What to produce: Your answer should repeat exactly the lines from the one holding "Task: Click the green" through the end of the data, and it should contain no pictures.

Input data:
[Start of Attachment]

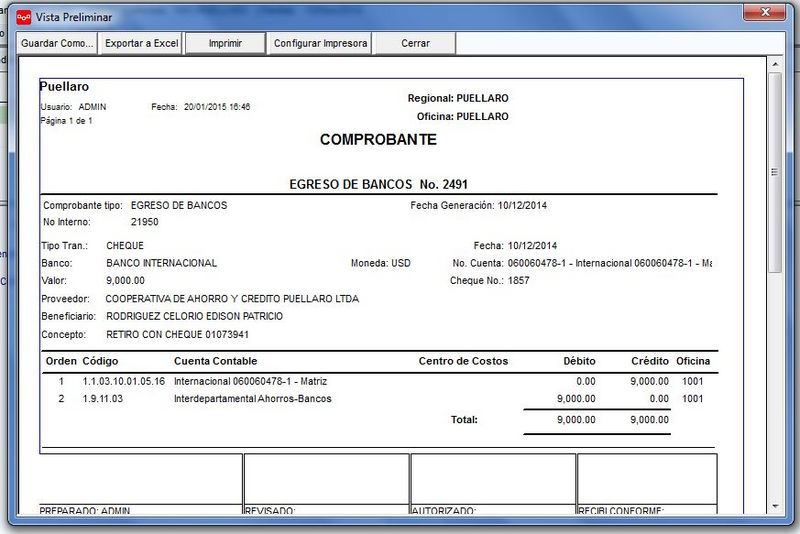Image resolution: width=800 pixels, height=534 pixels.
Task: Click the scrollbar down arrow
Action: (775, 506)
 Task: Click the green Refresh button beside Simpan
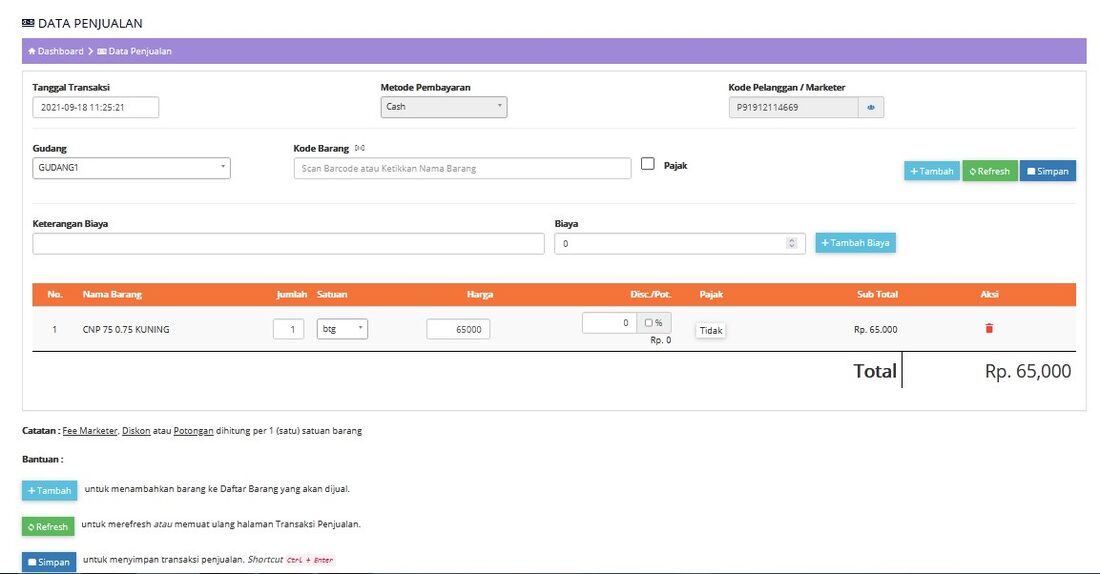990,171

[End of Attachment]

Written solution:
 Task: Click the green Refresh button beside Simpan
990,171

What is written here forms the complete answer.